S. Shaker, A. Dirksen, L. Laursen, K. Bach, P. Tonnesen (Hellerup, Denmark)
Source:
Annual Congress 2002 - Interstitial lung disease
Session:
Interstitial lung disease
Session type:
Oral Presentation
Number:
3674
Disease area:
Interstitial lung diseases
Abstract
The clinical diagnosis of pulmonary emphysema relies on measurements of lung function and the radiological features of the disease. Lung function tests (LFT) typically reveal an obstructive pattern associated with significant increase in TLC and especially RV and decreased DLco. High resolution computed tomography (HRCT), on the other hand, represents a more sensitive method with which to detect emphysema and to determine its extension and severity. Coexistance of emphysema and ground glass opacity (GGO) on HRCT has been reported in smokers (Holt, RA et al. J Comput Assist Tomogr 1993; 17:46-50), and GGO associated with an obstructive-restrictive lung functions has been reported in respiratory bronchiolitis-associated interstitial lung disease (RB-ILD), where the most common CT findings consist of centrilobular micronodules and GGO with upper lobe predominance (King, TE et al. Clin Chest Med 1993; 14:693-98).

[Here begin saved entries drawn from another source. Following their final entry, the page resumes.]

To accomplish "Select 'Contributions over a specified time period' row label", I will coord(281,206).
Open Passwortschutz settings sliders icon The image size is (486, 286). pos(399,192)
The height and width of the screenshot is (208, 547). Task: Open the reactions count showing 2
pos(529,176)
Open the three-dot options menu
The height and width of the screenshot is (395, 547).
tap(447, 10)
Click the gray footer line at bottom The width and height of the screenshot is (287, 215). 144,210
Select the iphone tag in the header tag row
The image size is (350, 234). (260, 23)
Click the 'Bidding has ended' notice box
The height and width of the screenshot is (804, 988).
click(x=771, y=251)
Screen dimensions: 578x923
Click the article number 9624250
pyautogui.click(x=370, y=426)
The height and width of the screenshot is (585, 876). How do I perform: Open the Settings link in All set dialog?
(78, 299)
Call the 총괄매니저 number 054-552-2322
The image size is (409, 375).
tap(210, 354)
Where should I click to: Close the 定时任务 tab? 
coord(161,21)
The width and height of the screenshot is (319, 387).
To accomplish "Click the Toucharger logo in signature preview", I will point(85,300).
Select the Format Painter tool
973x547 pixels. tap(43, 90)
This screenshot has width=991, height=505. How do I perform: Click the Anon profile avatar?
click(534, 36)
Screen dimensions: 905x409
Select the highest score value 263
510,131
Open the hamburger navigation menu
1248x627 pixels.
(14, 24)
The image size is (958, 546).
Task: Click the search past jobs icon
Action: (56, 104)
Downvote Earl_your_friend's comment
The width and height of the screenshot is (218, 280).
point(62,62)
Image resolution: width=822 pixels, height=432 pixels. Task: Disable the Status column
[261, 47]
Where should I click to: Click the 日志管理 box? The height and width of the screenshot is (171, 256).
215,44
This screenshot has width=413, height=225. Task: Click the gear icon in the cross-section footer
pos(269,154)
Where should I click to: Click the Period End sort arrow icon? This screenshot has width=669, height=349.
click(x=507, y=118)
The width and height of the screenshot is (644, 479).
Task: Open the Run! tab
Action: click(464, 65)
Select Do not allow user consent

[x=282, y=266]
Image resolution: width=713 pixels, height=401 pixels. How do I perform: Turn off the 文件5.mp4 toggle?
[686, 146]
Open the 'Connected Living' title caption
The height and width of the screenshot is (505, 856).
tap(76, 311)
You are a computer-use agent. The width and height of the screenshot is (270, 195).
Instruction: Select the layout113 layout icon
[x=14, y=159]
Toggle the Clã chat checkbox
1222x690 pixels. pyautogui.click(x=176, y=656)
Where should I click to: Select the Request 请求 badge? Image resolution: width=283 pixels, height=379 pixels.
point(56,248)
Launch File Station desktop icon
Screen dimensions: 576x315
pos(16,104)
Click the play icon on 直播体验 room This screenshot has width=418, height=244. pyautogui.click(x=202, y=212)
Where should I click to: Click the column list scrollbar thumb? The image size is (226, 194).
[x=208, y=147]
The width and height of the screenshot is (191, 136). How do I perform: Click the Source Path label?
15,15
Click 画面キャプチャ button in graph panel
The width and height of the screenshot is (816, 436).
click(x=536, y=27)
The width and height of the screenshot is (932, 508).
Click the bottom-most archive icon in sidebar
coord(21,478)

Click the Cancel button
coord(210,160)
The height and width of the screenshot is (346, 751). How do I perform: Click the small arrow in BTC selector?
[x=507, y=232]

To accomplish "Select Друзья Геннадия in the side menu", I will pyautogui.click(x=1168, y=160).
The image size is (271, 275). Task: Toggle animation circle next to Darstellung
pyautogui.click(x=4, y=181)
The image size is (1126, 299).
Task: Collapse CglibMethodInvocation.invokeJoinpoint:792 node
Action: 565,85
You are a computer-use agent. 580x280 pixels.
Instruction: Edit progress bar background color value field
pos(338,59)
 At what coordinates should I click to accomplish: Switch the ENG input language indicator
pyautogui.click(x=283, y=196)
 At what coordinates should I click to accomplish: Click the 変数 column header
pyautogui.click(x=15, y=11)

We present 4 HRCT scans of patients, current heavy smokers, presented with insidious onset of shortness of breath and exercise intolerance. Emphysema was confirmed by HRCT, which, in addition, showed diffuse GGO, but no micronodules. LFTs of those patients reveal an identical combined obstructive-restrictive pattern with slightly diminished FEV1, normal or decreased TLC and RV and merkedly decreased DLco. Images from the four cases will be presented and differential diagnosis discussed. Do the findings in those cases represent a subgroup of RB-ILD or a new disease entity?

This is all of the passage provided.